The mall itself isn’t big. Two floors, a yawning corridor down the center, shops lined up like teeth. Clothing stores, homeware, a handful of restaurants, and a tech store. From the right vantage point, with the beam of my flashlight stretched thin, I can almost see end to end. The owners say that’s enough reason to hire just one guard for nights. Just me. Alone.
My routine is simple. Every forty minutes, I walk the length of the mall, scanning for broken glass, loose doors, the things my report requires. The rest of the time I sit, drowning the silence in books or the dead scrolling on my phone. But every once in a while, I catch myself looking too long into the windows, into the displays that should never change, and feeling like they’re looking back.
On my rounds, I force myself to notice everything, the cracks in the tiles, the hum of the few remaining lights kept on overnight, the mannequins frozen in glass. Some stay the same for weeks. Others shift every night, dressed and posed for the next morning’s shoppers. I’ve grown used to seeing their blank faces staring back at me, but it’s never comfortable.

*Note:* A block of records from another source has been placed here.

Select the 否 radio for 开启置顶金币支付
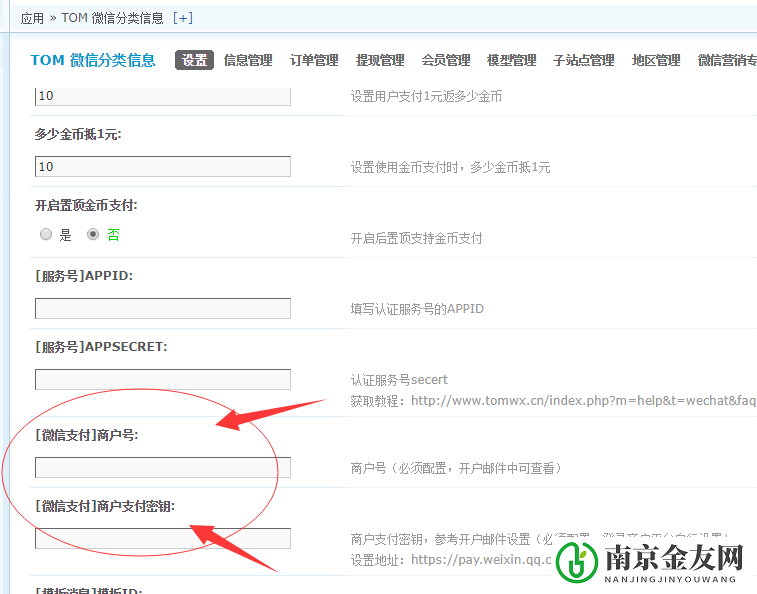The width and height of the screenshot is (757, 594). [93, 235]
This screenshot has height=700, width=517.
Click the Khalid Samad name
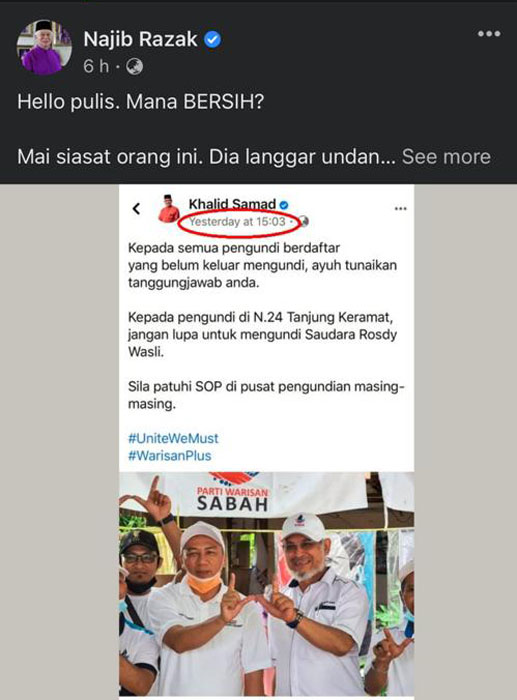(232, 204)
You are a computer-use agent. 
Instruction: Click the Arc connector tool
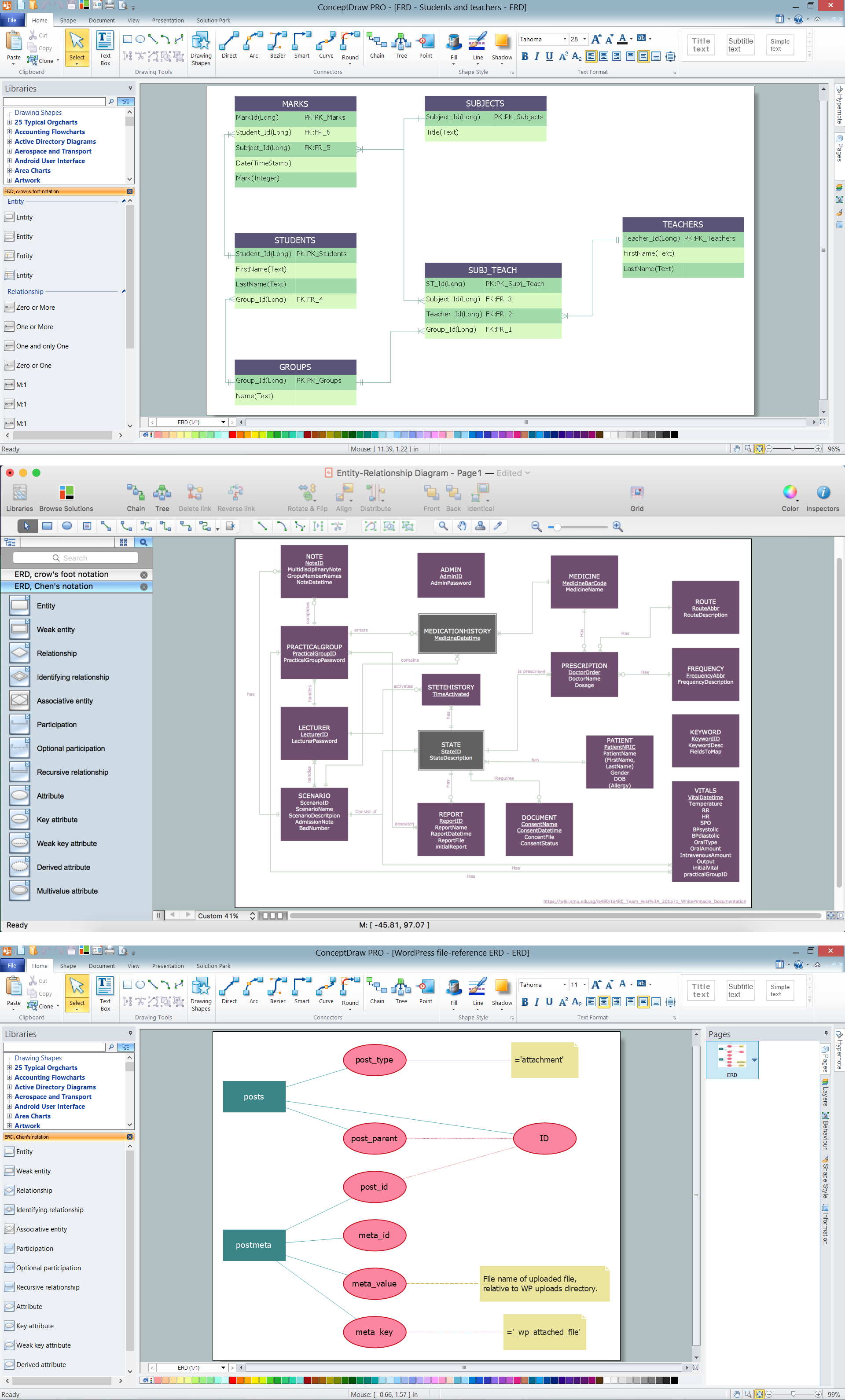pos(252,51)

Then came the news. The man who owned the hunting shop, Charles, had died. Early forties, fit, full of life, or so everyone said. The kind of man who built his store with his own hands and refused to hand it over to any chain or franchise. He treated it like a child. Guarded it. Protected it. Loved it.

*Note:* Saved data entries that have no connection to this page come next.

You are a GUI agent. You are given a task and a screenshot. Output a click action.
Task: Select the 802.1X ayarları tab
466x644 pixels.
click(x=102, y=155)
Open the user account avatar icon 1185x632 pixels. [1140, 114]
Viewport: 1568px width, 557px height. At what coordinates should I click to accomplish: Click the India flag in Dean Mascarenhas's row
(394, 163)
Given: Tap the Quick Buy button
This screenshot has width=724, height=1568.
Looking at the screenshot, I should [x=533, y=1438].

But when he died, the store became property. A thing to be sold. His wife tried, for a time, to keep it alive. Grief and inexperience bled her dry. In the end, she sold it off to the highest bidder, a man Charles had despised while living. And that was when things in the mall began to turn.
I clocked in that evening, the mall’s calm had soured into something else, something unsettled. The new owner finally showed his face. He wasn’t a hunter, not even close, just a businessman with polished shoes and empty eyes. He had been trying to get his hands on Charles’s store for years. He finally got his wish.

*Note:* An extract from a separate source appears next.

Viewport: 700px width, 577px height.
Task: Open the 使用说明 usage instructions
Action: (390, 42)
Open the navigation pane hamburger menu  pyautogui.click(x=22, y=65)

The mall is usually tomb-quiet at night. Just the echo of my boots. The kind of silence that makes you wish for noise, just so you don’t have to listen to your own breathing. I had just finished my third round and had sat down and started scrolling through my phone when I heard a sharp clatter from the far end of the mall, something falling, hard.
I grabbed my flashlight and went. My stride was brisk, beam cutting across tile and glass, sweeping over every shadow. The kind of walk where your shoulders tighten even though you’re telling yourself there’s nothing to be afraid of.
But there was no one, just empty storefronts staring back at me. I turned to head back, irritation replacing the adrenaline, until I passed the hunting shop and froze. I saw something lying on the floor in the center aisle. However, the roller door was locked tight, and I didn’t see anyone inside.
I returned to the guard station and grabbed the binder containing the store contact phone numbers. The clock glowed 3:03 a.m. as I dialed. After a few rings, a man’s voice answered, groggy but alert enough to recognize trouble.
The new owner, I asked if anyone was scheduled to work overnight in the hunting shop, restocking, moving displays, anything. He told me no. Then, after a pause, he gave me permission to enter the store and look around.
I spent about twenty minutes combing over the store. Stockroom, aisles, register, even the fitting rooms. Empty. Silent. Nothing out of place except for a box of shotgun shells that had fallen in the center aisle. The box was broken, and the shells were everywhere.
Even after inspecting the entire store, I could not shake the feeling that I wasn’t alone. I called him back, told her the store was secure, but mentioned the box of shells and that I had left the box at the front register.
The rest of the shift passed without incident, at least on the surface. But every creak of the walls felt deliberate. Every shadow seemed to linger. Something just felt off.
The next evening, I clocked in as the day guards left without a word of concern. Routine. Normal. But normal doesn’t hold in this place.
When the janitors cleared out, I made my usual first walk. I stopped at the hunting shop just to settle my nerves. I took a look inside, and everything was in its place. During the day, they must have changed the window display. Two mannequins stood facing each other, each wearing a backpack and outdoor gear, with some camping supplies laid carefully between them.
Normal. Ordinary.
An hour later, a single clack sounded, soft, like something settling into place, and I went to look around. The hunting display had changed. One of the mannequins faced forward now, the other’s hat was gone. The one that faced forward was now holding a hatchet from the camp setup, like they wanted to make a fire, and had forgotten they were supposed to be still.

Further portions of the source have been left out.